Could someone tell me how to slove the problem?Thank you.

gcorso commented 1 year ago

Hi @dinghezier Unfortunately, sometimes the routine of torch we use for SVD fails to converge on certain inputs, does the problem persists if you run it multiple times? What complexes are you running the model on?

dinghezier commented 1 year ago

Hello, Yes, I tried to run it more times and sometimes it worked, but it was a little inconvenient to run large data sets because of the frequent interruptions. Eg. 1jla,1t46,1t9b,qlbk,and so on. And I also got any other error. 1.skipping 1a30 because of the error:'ascii' codec can't decode byte Oxef in position 0: ordinal not in range(128) 2.lM embeddings for complex 1hwi did not have the right length for the protein. Skipping 1hwi.The test dataset did not contain hwi for (CICIn1cIC=CCO)CCIO)CCI=D)0)c-c2cccF)cc2c2ccccc21 and /home/dj/diffdock/DiffHAPPENINGDock/data/140protein/1hwi_protein.pdb. We are skipping this complex. Can you tell me how to solve problems?Thank you very much.

kucukben commented 1 year ago

Hello - we see the same SVD error with the test set as well.

It doesn't look like a problem with the stability of the SVD algorithm, but an issue with the input of the SVD, the cross-covariance matrix A@B_T in the Kabsch algorithm. It looks like the sampled ligand pose may be returned as NaN so the optimal rotation from the input ligand pose cannot be calculated. Can you please confirm that the pose sent to Kabsch algorithm is always a legitimate one?

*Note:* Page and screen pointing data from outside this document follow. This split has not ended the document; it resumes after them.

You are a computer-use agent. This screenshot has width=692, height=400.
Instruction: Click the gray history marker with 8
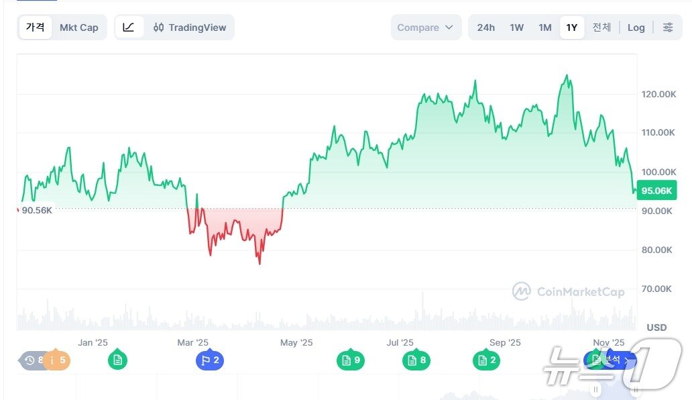[x=32, y=360]
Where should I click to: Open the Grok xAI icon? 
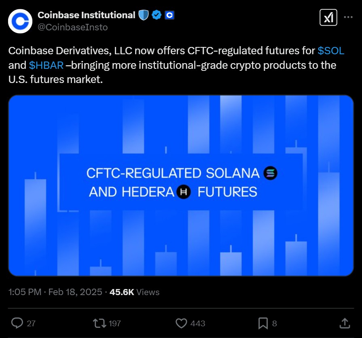[328, 17]
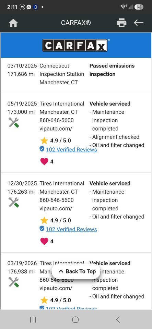Tap heart favorite icon in 12/30/2025 entry

44,241
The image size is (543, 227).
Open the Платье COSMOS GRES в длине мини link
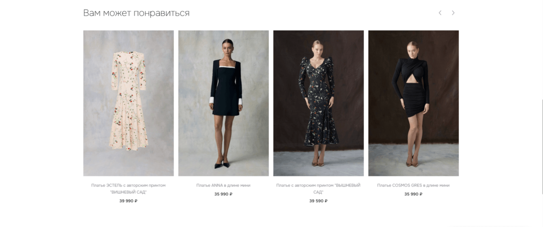click(413, 185)
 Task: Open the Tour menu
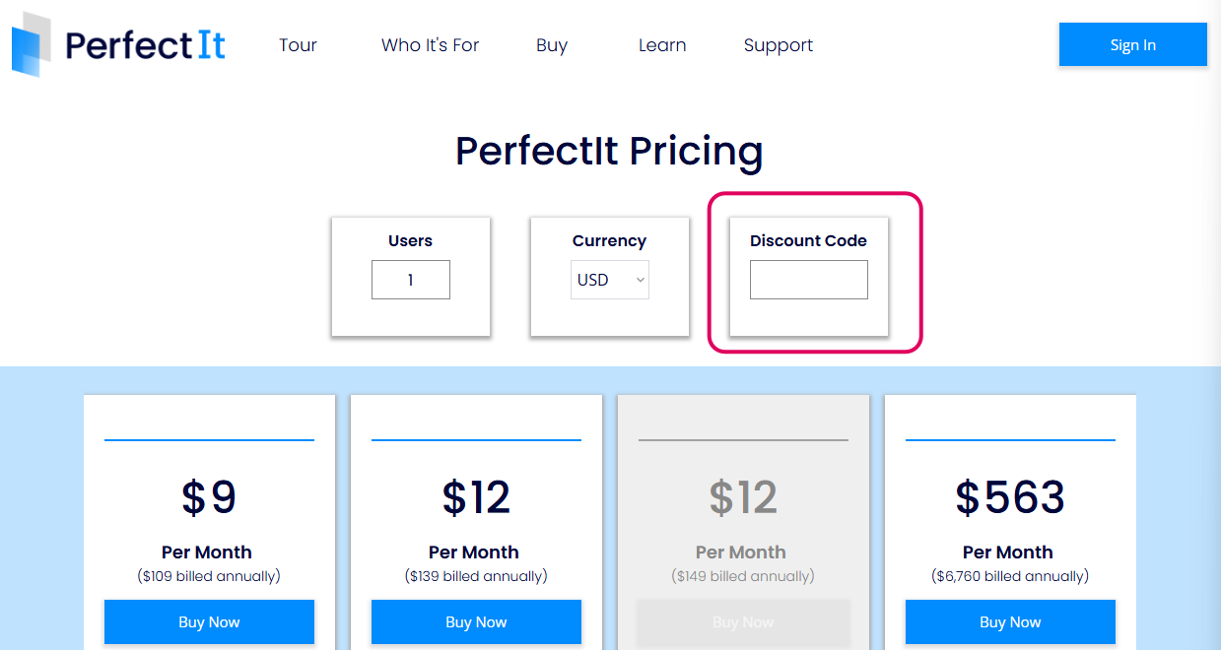click(298, 45)
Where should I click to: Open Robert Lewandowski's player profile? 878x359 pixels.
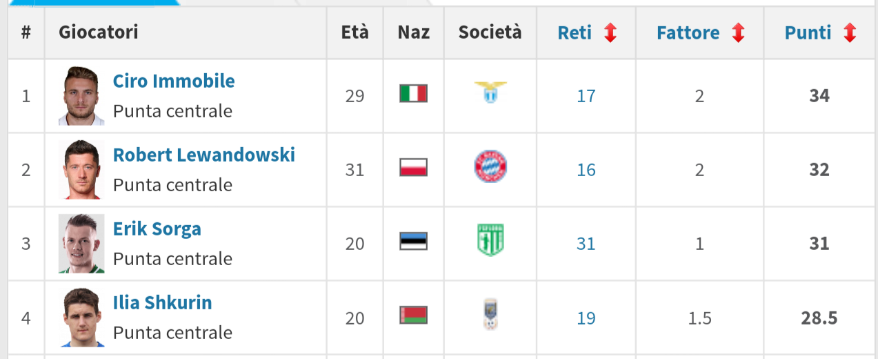click(x=203, y=155)
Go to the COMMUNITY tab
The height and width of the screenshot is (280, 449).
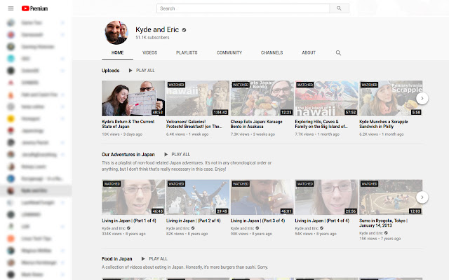(229, 53)
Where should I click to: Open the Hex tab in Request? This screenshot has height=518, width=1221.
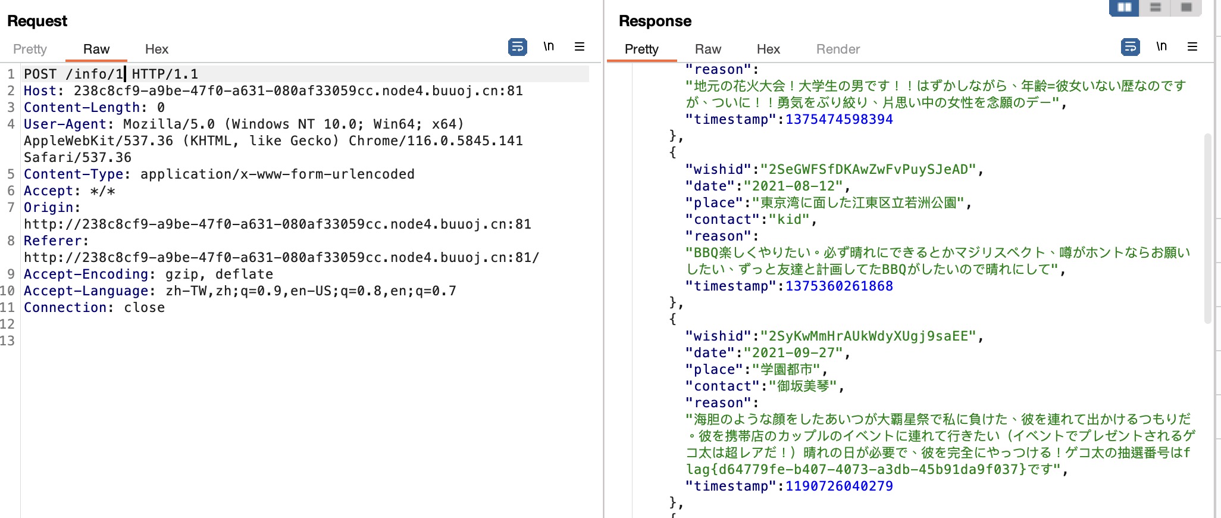pos(156,49)
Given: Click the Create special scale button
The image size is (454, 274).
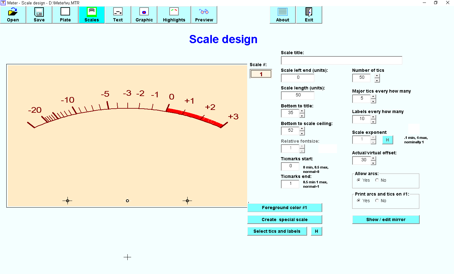Looking at the screenshot, I should [284, 220].
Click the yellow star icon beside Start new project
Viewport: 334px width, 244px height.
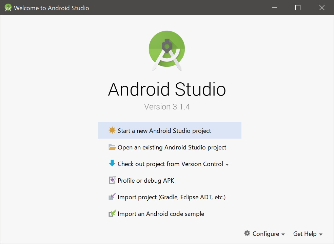[112, 130]
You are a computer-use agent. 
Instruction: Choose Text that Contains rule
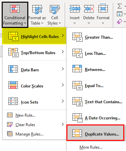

The issue does not persist always at the same ligand or protein, resampling it enough sometimes gives legitimate poses to continue with, but it is not rare either, we cannot run the test set without encountering this error at least once. Thanks;

son-h-pham commented 1 year ago

Hello, I do not have the logs on hand, but I used version fff8f0b for a few docks, and I can recall similar errors. However, the behavior previously was to skip the protein-ligand pair and move on to the next one, while the latest branch aborts the run entirely. The error occurs in <1% of ligands in my experience, so for the moment restoring the previous behavior would be of great help. Thanks

Glinttsd commented 1 year ago

Hi,I also encountered these errors. I wonder what exact previous version should I restore?

son-h-pham commented 1 year ago

Hi @Glinttsd I used branch fff8f0b, and also removed the diffdock conda environment and reinstalled it along with the dependencies.

gcorso commented 1 year ago

I've removed the raise in the catch of the exception. The inference should now run across all the files skipping the ones it fails for (printing the error). To avoid the SVG issue causing complexes to be skipped, one can easily add a for loop that retries the same complexes a few times when it fails before moving to the next one. I hope this helps!